Dhaydan bin Hithlain (ضيدان بن حثلين; died May 1929) was one of the leaders of the Ajman tribe and Amir of the hijrah (settlement) of Al Sarrar. His full name was Dhaydan bin Khalid bin Hizam bin Hithlain. Alexei Vassiliev also calls him Zaidan.

==Biography==
The mother of Faisal Al Duwaish, another tribe leader and one of the significant Ikhwan chiefs, was the sister of Dhaydan bin Hithlain. When Ibn Saud captured the base of the Al Ajman tribe, Al Ahsa, in 1913, the tribe resisted the Saudi forces due to the termination of their privileges granted to them by the Ottomans. However, after the disputes with Ibn Saud were settled, Dhaydan joined the Ikhwan movement in 1919. Soon he became one of major Ikhwan leaders in addition to Faisal Al Duwaish, Sultan bin Bajad Al Otaibi and Muhsin Al Firm. However, Dhaydan and Muhsin Al Firm were relatively minor Ikhwan figures in contrast to Faisal Al Duwaish and Sultan Al Otaibi. In 1915 the forces of the Ajman tribe led by Dhaydan bin Hithlain did not manage to defeat Al Rashid troops in the battle of Jarrab.
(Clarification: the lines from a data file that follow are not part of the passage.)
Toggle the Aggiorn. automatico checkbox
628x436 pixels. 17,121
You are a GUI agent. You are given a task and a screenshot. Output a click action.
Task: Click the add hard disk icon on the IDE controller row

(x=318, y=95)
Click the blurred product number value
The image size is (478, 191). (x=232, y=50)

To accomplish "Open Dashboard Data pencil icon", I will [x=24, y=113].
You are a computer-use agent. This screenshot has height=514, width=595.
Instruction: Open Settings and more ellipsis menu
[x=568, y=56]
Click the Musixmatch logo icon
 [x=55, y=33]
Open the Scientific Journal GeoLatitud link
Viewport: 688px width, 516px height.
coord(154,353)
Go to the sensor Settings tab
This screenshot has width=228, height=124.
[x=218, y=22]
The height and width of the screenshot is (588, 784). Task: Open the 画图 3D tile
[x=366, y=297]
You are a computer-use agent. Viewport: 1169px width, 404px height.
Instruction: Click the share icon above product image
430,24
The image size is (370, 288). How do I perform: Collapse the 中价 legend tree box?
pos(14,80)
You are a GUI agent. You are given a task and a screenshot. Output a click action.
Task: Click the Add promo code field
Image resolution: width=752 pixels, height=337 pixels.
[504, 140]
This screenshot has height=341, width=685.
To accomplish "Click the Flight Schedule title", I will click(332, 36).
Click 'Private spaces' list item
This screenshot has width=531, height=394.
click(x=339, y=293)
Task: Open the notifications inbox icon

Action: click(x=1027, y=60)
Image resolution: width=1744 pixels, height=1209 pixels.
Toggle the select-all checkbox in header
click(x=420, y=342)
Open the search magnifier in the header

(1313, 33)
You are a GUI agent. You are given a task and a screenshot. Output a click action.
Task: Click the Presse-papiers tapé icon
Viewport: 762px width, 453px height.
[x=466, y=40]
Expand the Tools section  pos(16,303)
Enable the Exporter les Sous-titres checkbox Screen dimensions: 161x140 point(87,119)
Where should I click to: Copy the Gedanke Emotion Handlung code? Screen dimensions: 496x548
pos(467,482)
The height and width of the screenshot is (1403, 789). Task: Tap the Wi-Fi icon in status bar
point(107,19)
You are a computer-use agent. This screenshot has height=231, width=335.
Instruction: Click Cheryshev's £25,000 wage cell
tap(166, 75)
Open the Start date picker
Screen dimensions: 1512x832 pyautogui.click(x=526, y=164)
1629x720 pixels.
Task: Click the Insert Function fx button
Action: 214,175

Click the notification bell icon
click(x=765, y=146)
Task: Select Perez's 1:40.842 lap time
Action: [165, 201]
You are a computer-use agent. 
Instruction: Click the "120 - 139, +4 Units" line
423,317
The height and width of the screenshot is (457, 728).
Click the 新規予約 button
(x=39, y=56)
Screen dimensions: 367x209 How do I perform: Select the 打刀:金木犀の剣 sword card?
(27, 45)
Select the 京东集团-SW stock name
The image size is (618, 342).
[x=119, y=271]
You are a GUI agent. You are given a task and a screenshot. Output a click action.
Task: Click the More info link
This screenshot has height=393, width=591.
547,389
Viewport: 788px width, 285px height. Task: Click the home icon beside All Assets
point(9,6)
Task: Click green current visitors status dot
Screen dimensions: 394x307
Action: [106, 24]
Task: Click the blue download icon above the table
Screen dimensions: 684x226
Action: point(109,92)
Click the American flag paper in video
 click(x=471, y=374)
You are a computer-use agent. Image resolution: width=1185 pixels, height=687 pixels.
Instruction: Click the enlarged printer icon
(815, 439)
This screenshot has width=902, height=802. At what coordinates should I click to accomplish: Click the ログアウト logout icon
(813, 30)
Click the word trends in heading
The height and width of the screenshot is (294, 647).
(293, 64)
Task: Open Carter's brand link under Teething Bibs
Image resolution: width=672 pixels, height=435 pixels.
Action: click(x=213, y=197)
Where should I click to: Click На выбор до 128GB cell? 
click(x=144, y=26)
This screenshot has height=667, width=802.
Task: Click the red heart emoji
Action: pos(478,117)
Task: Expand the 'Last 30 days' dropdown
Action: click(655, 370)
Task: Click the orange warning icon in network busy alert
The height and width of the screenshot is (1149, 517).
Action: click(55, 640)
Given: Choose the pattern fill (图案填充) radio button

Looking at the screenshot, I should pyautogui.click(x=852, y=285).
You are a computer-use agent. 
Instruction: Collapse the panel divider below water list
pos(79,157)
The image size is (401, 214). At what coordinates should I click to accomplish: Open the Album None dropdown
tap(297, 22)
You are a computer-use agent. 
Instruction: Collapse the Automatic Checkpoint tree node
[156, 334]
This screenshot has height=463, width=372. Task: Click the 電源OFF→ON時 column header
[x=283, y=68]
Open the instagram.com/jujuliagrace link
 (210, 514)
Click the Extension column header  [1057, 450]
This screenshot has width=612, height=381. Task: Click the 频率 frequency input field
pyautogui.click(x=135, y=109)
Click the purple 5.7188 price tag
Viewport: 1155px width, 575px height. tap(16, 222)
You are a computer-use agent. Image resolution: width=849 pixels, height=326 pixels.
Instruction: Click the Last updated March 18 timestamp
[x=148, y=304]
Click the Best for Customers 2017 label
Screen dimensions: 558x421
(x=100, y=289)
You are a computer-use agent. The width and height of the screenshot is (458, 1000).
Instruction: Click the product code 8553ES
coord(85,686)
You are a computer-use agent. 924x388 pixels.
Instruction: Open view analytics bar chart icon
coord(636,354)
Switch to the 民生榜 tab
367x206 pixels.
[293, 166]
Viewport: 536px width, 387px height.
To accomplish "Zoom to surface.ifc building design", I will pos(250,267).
In late 1926 the Ikhwan leaders met in Al Artawiyah and made a pact to contribute one another against Ibn Saud if he would attack one of them. They also shared the regions among themselves, and Dhaydan bin Hitlain assumed the responsibility of Al Ahsa region. Because they thought that Ibn Saud would appoint them as emirs of these regions. However, their plans were not materialized when Ibn Saud's sons, brothers and cousins were given the post. As a result, their relation with Ibn Saud became much more strained.

Ibn Saud held a meeting in Riyadh in October 1928 to settle the conflicts with the Ikhwan leaders, but none of them attended the meeting. As a result, Dhaydan bin Hithlain and others were removed from their posts in the Ikhwan movement due to their challenge against Ibn Saud's rule. In addition, they were declared by Ibn Saud as rebels on the same date. On 30 March 1929 other Ikhwan leaders rebelled against Ibn Saud due to the latter's activities and fought against him in the battle of Sabilla. Ibn Saud won the battle, and the Ikhwan leaders were arrested or perished. Dhaydan bin Hithlain did not openly confront with Ibn Saud during and following the battle and sent him a letter expressing his loyalty. However, Dhaydan bin Hithlain covertly supported the Ikhwan forces, although his forces did not take part in the battle.

After the battle Dhaydan bin Hithlain remained in Al Ahsa. In May 1929 he was invited to the camp of Fahd bin Abdullah, son of Abdullah bin Jiluwi who was the governor of Al Ahsa province. He and his five companions were murdered by Fahd who was in turn killed by the members of the Ajman tribe. Dhaydan's son, Rakan, and Nayef bin Hithlain succeeded him as the leaders of the Ajman tribe.